23:16When Paules systers sonne heard of theyr laiyng awayt: he went & entred into the castle, and tolde Paul.
23:17And Paul called one of the vnder captaynes to hym, and sayde: brynge thys yongemen to the hye captayne, for he hathe a certayne thinge to shewe hym.
23:18And he toke hym, & led hym to the hygh captayne, & sayde: Paul the prysoner called me vnto hym, and prayed me to brynge thys yonge man vnto the whiche hath a certayne matter to shewe the.
23:19The hye captayne toke him by the hande, and wente aparte with hym oute of the way, and axed hym, what haste thou to saye vnto me?
23:20And he sayde: the Iewes are determyned to desyre the that thou wouldest brynge forthe Paule to morowe into the counsell, as though they woulde enquyre some what of him more perfectely.
23:21But folowe not theyr myndes: for there lye in wayte for hym of them, moo then .xl. men, which haue bounde them selues with a vowe, that they wyll neyther eate nor drinke tyll they haue kylled hym. And now are they readye, and loke for thy promes.
23:22The vpper captayne let the yonge man departe, & charged hym: se thou tel it out to no man that thou hast shewed these thynges to me.
23:23And he called vnto hym two vnder captaynes, saiynge: make readye two hundred souldyers to go to Cesarea, and horsmen thre score and ten, and speare men two hondred at the thyrde houre of the nyght.
23:24And delyuer them beastes that they may put Paule on, and bryng hym safe vnto Felix the hye debitie,
23:25and wrote a letter in thys maner.
23:26Claudius Lisias to the moste myghtye rular Felix sendeth gretynges.
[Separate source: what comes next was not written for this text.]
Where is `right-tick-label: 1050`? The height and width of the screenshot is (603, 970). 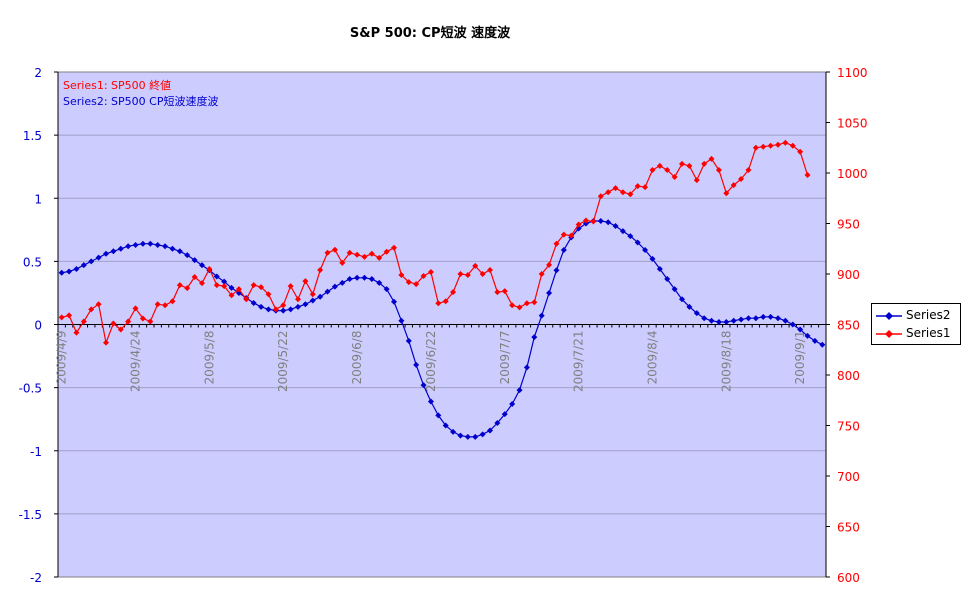 right-tick-label: 1050 is located at coordinates (852, 124).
23:27Thys man was taken of the Iewes, and shoulde haue ben kylled of them. Then came I with souldiers and reserued hym, and perceyued that he was a Romayne.
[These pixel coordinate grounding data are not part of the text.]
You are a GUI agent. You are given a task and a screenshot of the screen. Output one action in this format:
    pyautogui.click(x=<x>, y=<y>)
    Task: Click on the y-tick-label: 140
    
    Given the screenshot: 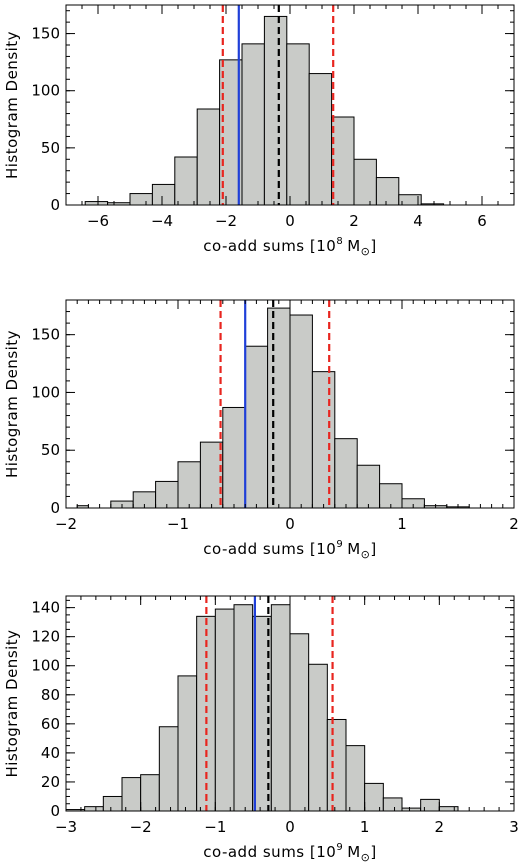 What is the action you would take?
    pyautogui.click(x=46, y=608)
23:28And when I woulde haue knowen the cause, wherfor they accused him, I brought hym forth into theyr counsell:
23:29there perceyued I that he was accused of questyons of theyr lawe: but was not gyltye of any thynge worthy of death or of boundes.
23:30Afterward when it was shewed me, how that the Iewes layde wayte for the man, I sent him strayght waye to the, and gaue commaundement to hys accusars, yf they had oughte agaynste hym to tell it vnto the. Fare well.
23:31Then the souldyours as it was commaunded them, toke Paule and broughte hym by nyght to Antipatras.
23:32On the morowe they lefte the horsmen to go with hym and returned vnto the castle.
23:33Whiche when they came to Cesarea, they delyuered the Epistle to the debitie, and presented Paul before hym.
23:34When the debitie had redde the letter, he axed of what countreye he was: and when he vnderstode that he was of Cicill,
23:35I wyll heare the (sayde he) when thyne accusars are come also: and commaunded hym to be kepte in Herodes Pallayce.
Matthew's Bible 1537

Matthew's Bible 1537

The Matthew Bible, also known as Matthew's Version, was first published in 1537 by John Rogers, under the pseudonym "Thomas Matthew". It combined the New Testament of William Tyndale, and as much of the Old Testament as he had been able to translate before being captured and put to death, with the translations of Myles Coverdale as to the balance of the Old Testament and the Apocrypha, except the Apocryphal Prayer of Manasses. It is thus a vital link in the main sequence of English Bible translations.